(Stored records)
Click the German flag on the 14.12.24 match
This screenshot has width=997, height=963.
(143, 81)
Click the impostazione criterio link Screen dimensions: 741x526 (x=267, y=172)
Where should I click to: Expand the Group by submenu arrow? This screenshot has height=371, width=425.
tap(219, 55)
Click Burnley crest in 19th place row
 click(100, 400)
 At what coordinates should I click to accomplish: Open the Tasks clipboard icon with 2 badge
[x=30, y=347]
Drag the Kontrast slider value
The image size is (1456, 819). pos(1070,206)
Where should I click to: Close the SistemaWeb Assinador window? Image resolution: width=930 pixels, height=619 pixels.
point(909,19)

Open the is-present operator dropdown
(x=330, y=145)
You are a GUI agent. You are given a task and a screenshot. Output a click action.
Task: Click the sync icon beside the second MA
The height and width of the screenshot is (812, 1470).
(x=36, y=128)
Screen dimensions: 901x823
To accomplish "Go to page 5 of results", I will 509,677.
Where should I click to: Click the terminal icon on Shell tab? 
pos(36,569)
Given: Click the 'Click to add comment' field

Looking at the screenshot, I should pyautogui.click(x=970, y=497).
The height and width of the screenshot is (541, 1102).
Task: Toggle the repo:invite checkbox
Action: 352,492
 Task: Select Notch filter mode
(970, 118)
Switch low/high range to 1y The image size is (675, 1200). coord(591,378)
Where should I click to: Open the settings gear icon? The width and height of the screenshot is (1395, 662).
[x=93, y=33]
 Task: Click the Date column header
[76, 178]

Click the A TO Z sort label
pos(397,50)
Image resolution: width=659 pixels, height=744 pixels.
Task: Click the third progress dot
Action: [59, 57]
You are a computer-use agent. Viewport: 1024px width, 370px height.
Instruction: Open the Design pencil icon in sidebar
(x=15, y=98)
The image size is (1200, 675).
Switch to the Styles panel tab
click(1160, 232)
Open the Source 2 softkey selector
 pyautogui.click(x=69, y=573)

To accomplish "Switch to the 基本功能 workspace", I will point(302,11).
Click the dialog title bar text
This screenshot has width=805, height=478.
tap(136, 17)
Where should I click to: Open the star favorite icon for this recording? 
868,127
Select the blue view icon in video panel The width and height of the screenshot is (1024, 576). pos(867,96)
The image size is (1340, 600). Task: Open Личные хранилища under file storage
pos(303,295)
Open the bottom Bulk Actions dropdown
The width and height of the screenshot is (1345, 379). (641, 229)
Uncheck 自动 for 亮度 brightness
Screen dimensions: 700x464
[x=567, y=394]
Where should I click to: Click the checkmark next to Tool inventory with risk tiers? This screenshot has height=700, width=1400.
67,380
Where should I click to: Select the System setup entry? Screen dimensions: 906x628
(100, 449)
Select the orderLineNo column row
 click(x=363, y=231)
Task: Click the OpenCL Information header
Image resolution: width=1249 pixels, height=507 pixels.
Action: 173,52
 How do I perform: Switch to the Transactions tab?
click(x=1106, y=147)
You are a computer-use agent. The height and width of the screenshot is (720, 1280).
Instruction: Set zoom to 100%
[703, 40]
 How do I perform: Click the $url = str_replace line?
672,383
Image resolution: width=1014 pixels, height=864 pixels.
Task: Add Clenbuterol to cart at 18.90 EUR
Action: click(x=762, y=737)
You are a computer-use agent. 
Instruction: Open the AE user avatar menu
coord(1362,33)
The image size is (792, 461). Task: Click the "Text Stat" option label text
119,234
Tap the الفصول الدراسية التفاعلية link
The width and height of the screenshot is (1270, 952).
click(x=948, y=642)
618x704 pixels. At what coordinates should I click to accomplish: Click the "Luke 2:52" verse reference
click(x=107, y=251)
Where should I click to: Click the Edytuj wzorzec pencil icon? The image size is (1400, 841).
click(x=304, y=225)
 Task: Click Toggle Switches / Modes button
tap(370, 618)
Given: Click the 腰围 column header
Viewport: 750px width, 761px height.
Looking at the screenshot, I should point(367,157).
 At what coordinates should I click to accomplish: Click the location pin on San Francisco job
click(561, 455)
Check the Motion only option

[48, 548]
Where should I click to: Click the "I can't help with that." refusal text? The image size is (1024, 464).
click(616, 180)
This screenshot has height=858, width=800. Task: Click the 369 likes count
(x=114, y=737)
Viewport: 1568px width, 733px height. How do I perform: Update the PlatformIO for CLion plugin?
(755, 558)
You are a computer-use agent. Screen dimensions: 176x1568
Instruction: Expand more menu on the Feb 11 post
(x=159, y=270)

**Exercise requirements**
The records above are to be written out again word for word.

**Written answer**
Click the German flag on the 14.12.24 match
This screenshot has width=997, height=963.
(143, 81)
Click the impostazione criterio link Screen dimensions: 741x526 (x=267, y=172)
Where should I click to: Expand the Group by submenu arrow? This screenshot has height=371, width=425.
tap(219, 55)
Click Burnley crest in 19th place row
 click(100, 400)
 At what coordinates should I click to accomplish: Open the Tasks clipboard icon with 2 badge
[x=30, y=347]
Drag the Kontrast slider value
The image size is (1456, 819). pos(1070,206)
Where should I click to: Close the SistemaWeb Assinador window? Image resolution: width=930 pixels, height=619 pixels.
point(909,19)

Open the is-present operator dropdown
(x=330, y=145)
You are a GUI agent. You are given a task and a screenshot. Output a click action.
Task: Click the sync icon beside the second MA
The height and width of the screenshot is (812, 1470).
(x=36, y=128)
Screen dimensions: 901x823
To accomplish "Go to page 5 of results", I will 509,677.
Where should I click to: Click the terminal icon on Shell tab? 
pos(36,569)
Given: Click the 'Click to add comment' field

Looking at the screenshot, I should pyautogui.click(x=970, y=497).
The height and width of the screenshot is (541, 1102).
Task: Toggle the repo:invite checkbox
Action: 352,492
 Task: Select Notch filter mode
(970, 118)
Switch low/high range to 1y The image size is (675, 1200). coord(591,378)
Where should I click to: Open the settings gear icon? The width and height of the screenshot is (1395, 662).
[x=93, y=33]
 Task: Click the Date column header
[76, 178]

Click the A TO Z sort label
pos(397,50)
Image resolution: width=659 pixels, height=744 pixels.
Task: Click the third progress dot
Action: [59, 57]
You are a computer-use agent. Viewport: 1024px width, 370px height.
Instruction: Open the Design pencil icon in sidebar
(x=15, y=98)
The image size is (1200, 675).
Switch to the Styles panel tab
click(1160, 232)
Open the Source 2 softkey selector
 pyautogui.click(x=69, y=573)

To accomplish "Switch to the 基本功能 workspace", I will point(302,11).
Click the dialog title bar text
This screenshot has width=805, height=478.
tap(136, 17)
Where should I click to: Open the star favorite icon for this recording? 
868,127
Select the blue view icon in video panel The width and height of the screenshot is (1024, 576). pos(867,96)
The image size is (1340, 600). Task: Open Личные хранилища under file storage
pos(303,295)
Open the bottom Bulk Actions dropdown
The width and height of the screenshot is (1345, 379). (641, 229)
Uncheck 自动 for 亮度 brightness
Screen dimensions: 700x464
[x=567, y=394]
Where should I click to: Click the checkmark next to Tool inventory with risk tiers? This screenshot has height=700, width=1400.
67,380
Where should I click to: Select the System setup entry? Screen dimensions: 906x628
(100, 449)
Select the orderLineNo column row
 click(x=363, y=231)
Task: Click the OpenCL Information header
Image resolution: width=1249 pixels, height=507 pixels.
Action: 173,52
 How do I perform: Switch to the Transactions tab?
click(x=1106, y=147)
You are a computer-use agent. The height and width of the screenshot is (720, 1280).
Instruction: Set zoom to 100%
[703, 40]
 How do I perform: Click the $url = str_replace line?
672,383
Image resolution: width=1014 pixels, height=864 pixels.
Task: Add Clenbuterol to cart at 18.90 EUR
Action: click(x=762, y=737)
You are a computer-use agent. 
Instruction: Open the AE user avatar menu
coord(1362,33)
The image size is (792, 461). Task: Click the "Text Stat" option label text
119,234
Tap the الفصول الدراسية التفاعلية link
The width and height of the screenshot is (1270, 952).
click(x=948, y=642)
618x704 pixels. At what coordinates should I click to accomplish: Click the "Luke 2:52" verse reference
click(x=107, y=251)
Where should I click to: Click the Edytuj wzorzec pencil icon? The image size is (1400, 841).
click(x=304, y=225)
 Task: Click Toggle Switches / Modes button
tap(370, 618)
Given: Click the 腰围 column header
Viewport: 750px width, 761px height.
Looking at the screenshot, I should point(367,157).
 At what coordinates should I click to accomplish: Click the location pin on San Francisco job
click(561, 455)
Check the Motion only option

[48, 548]
Where should I click to: Click the "I can't help with that." refusal text? The image size is (1024, 464).
click(616, 180)
This screenshot has height=858, width=800. Task: Click the 369 likes count
(x=114, y=737)
Viewport: 1568px width, 733px height. How do I perform: Update the PlatformIO for CLion plugin?
(755, 558)
You are a computer-use agent. Screen dimensions: 176x1568
Instruction: Expand more menu on the Feb 11 post
(x=159, y=270)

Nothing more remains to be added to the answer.